- Born: Anna Nyokabi Kenyatta Muthama 22 August 1963 (age 63) Nairobi, Republic of Kenya
- Education: Northwestern University
- Occupation: Businesswoman
- Known for: Philanthropist, Pandora Papers
- Parents: Jomo Kenyatta; Ngina Kenyatta;

= Nyokabi Kenyatta =

Kenyan businesswoman and philanthropist

Anna Nyokabi Muthama Kenyatta (born 22 August 1963) is a Kenyan businesswoman and philanthropist, and the child of Kenya's first President Jomo Kenyatta, who led Kenya's struggle for independence against the British and later led the country from 1964 to 1978. In 2004, according to Kenya's Business Directory she established Manda Orchids, specializing in the growing and supply of cymbidium orchid cut flowers, located in Kenya's central province on the slopes of Mt Kenya. In November 2014, she co-founded and still serving as the director of the Kenyatta Trust, a non-profit organization registered in Kenya whose beneficiaries are students from disadvantaged family backgrounds.
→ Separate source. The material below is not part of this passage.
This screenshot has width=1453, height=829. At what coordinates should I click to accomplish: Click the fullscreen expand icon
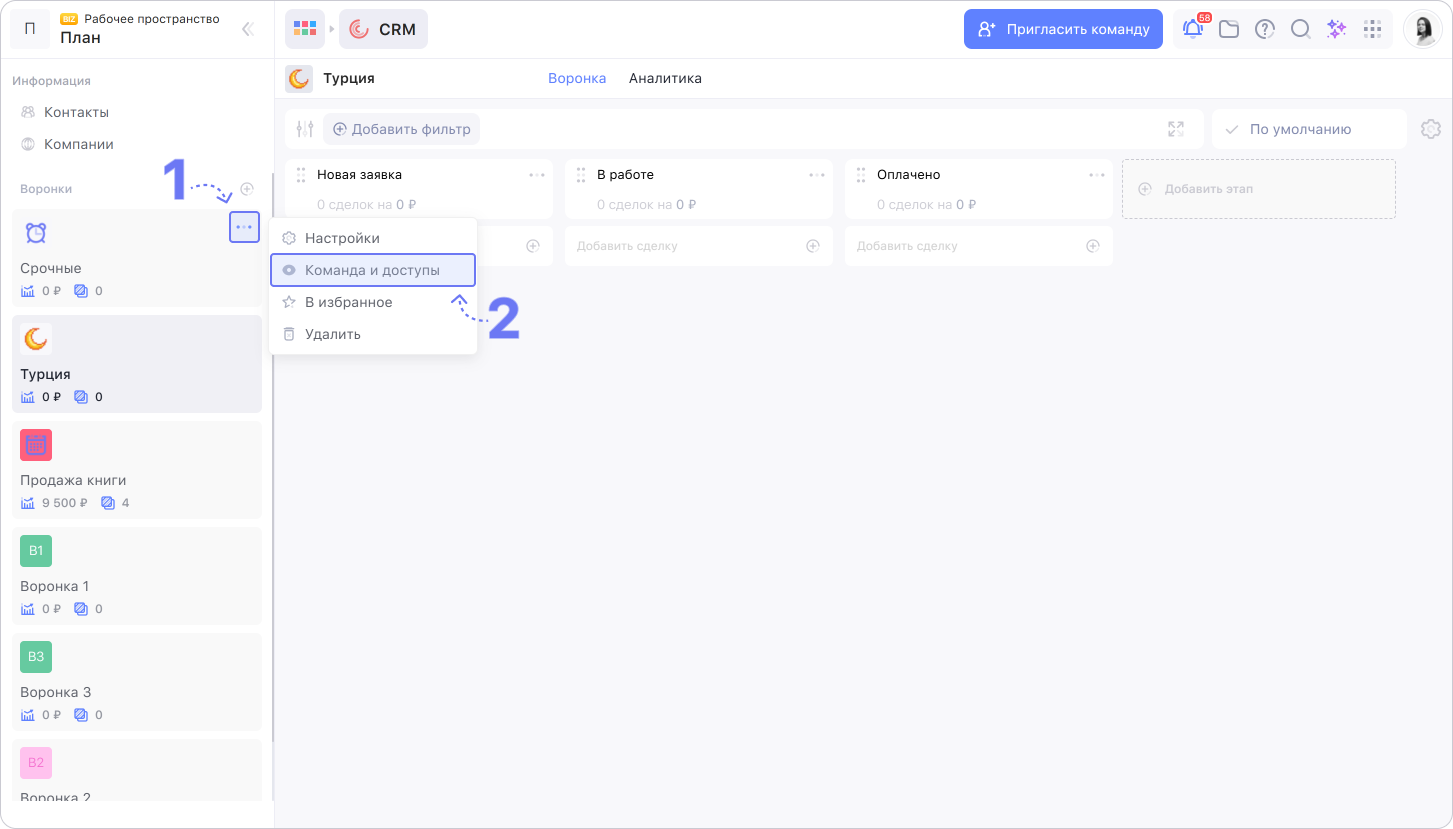1176,129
== Family and education ==
Anna Nyokabi Muthama Kenyatta was born in Nairobi, Kenya and attended the Northwestern University.
She is among the Kenyatta family members named in the Pandora Papers. In the report it is alleged that she, along with her mother, sisters and brother President Uhuru Kenyatta, have for decades shielded wealth from public scrutiny through foundations and companies in tax havens, including Panama, with assets worth more than $30 million, according to records obtained by the International Consortium of Investigative Journalists and shared with more than 600 reporters and media organizations around the world.